People ask me, "What is it that you love about her?"
There are a million things, I suppose. If I were a better writer, or a poet, I'm sure I could tell you. But maybe a picture is worth a thousand words.
Since I posted the proposal video, I've received many very wonderful comments. Reading over them I can see people wanting to have a love in their lives that does for them what mine has done.
I feel like a new man. I know I love her for who she is and how she's made me feel, but maybe more so for how I feel about myself when I'm thinking of her. I really feel anything is possible, that I'm capable of anything when I'm in her life. She inspires me. I want to do so many things with her. I wake up thinking how great it is that I can see her, call her, write her, touch her, taste her... I'm so lucky to be alive in a world at the same time she's alive.
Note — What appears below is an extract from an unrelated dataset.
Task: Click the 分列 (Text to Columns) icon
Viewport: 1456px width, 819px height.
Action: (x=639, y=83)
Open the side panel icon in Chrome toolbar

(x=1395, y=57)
I feel like a time traveler being with her, because so many of my favorite memories are from being together when we were really just kids. I feel any successes I may have had in my life were really instigated by the loving support and encouragement she gave me way back then. I'm traveling back in time now to recapture that support from the best nurturing cheerleader I could ever have.
I know I knew her before this life and feel we have spent many lifetimes seeking each other out… Over and over. The game is to always find her out of whatever population we find at the time. She's the lifeboat in the storm. She's the mountaintop in the flood. She's the lake in the drought. We held each other tight as we were covered in hot ash in Pompeii. We died caring for each other while we were afflicted with some plague. We were separated in a war and reunited years later and died peacefully together in a house fire. We have taken turns burying the other and living on a few years without them. Sometime we didn't find each other and prayed for the next life to begin. Many times we were very old when we died and did it so quietly it wasn't even a whisper. I feel it all, that history real or imagined, just as I'm slipping off to sleep, or just as I wake.
I feel nervous and giddy around her. I get tongue tied and stammer. I get heart palpitations when I see her walk into a room. I get a lump in my throat every time I pull up in my car and she runs out to jump in my arms. I can feel my eyes begin to water when she takes care of me, or fills a need I might have, or gives me a gift. And just having her look at me in person is the greatest gift of all.
Sometimes I feel like a monkey, a stupid little monkey putting on a show to get treats and attention. However, now that she's back in my life, there's no need to be "on" because she loves this monkey for what he is... a hairy little monkey that just wants to make her laugh and giggle and feel good.
There was a time not so long ago where I would be feeling okay about starting the day as I was waking up and then I would catch the reflection of my face in the mirror over the sink and I was like, "Who the hell is this old man?" My day would be ruined.
Now I can see my reflection and think, "That is that man, Jessica loves and wants to spend her life with, so you must be pretty special!" This monkey is evolving.
How can anything hurt me with that protective force field of love surrounding me?